■ About this exercise ■
Take every line from the listing below that includes "agent" and copy it.

■ Exercise data ■
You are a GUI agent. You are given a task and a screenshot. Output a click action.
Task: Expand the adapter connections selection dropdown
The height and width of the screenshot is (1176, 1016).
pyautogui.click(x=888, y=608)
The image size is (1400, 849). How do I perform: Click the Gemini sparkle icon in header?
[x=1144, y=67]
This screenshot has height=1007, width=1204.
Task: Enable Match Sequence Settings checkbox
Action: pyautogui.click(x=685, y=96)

* * *

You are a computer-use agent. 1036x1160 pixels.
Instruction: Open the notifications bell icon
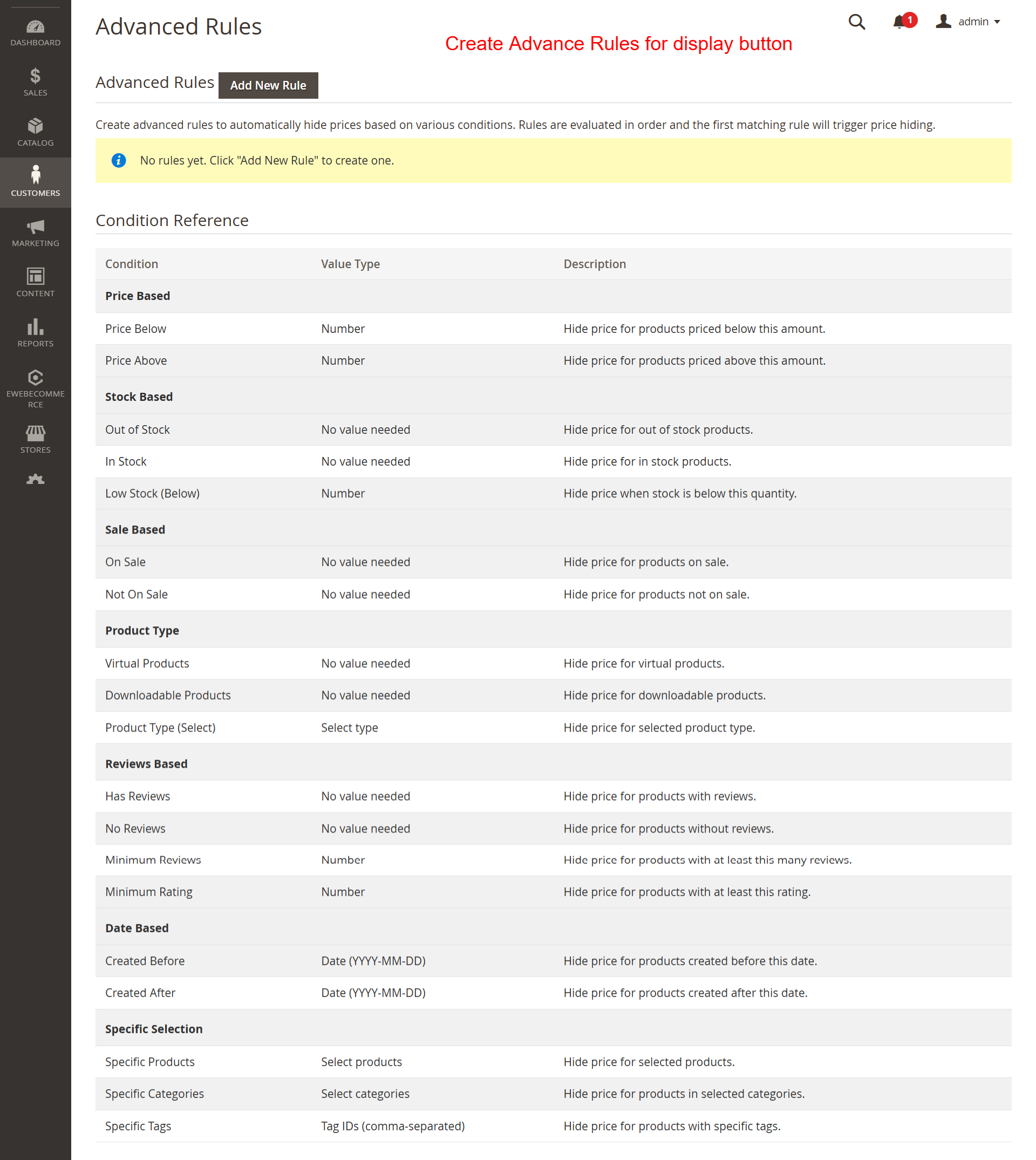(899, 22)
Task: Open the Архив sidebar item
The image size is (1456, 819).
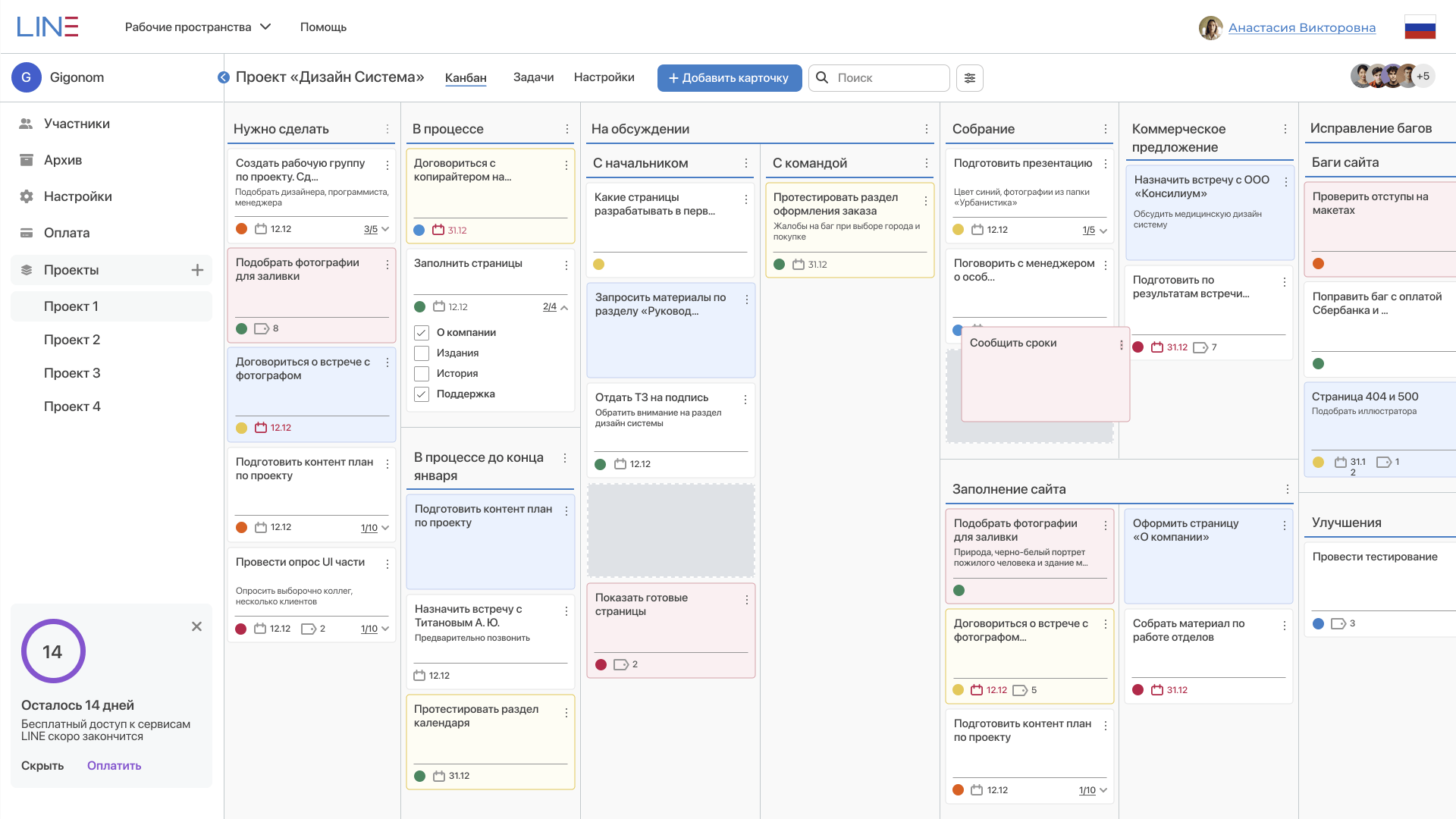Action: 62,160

...

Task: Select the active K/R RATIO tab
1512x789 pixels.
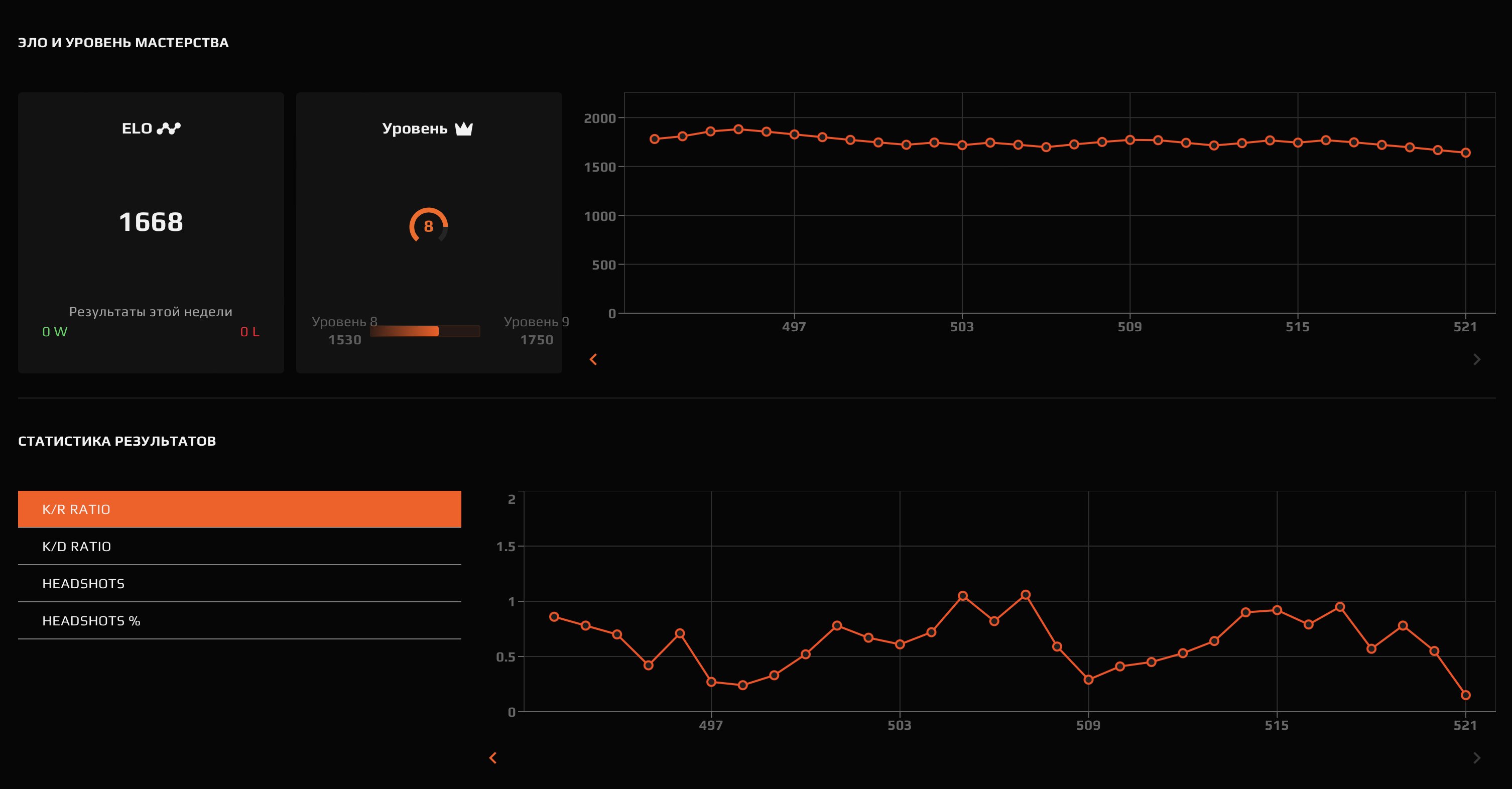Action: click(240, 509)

■ Answer box ■
You are a GUI agent. You are given a task and a screenshot. Output a click action.
You are a computer-use agent. 1036x1160 pixels.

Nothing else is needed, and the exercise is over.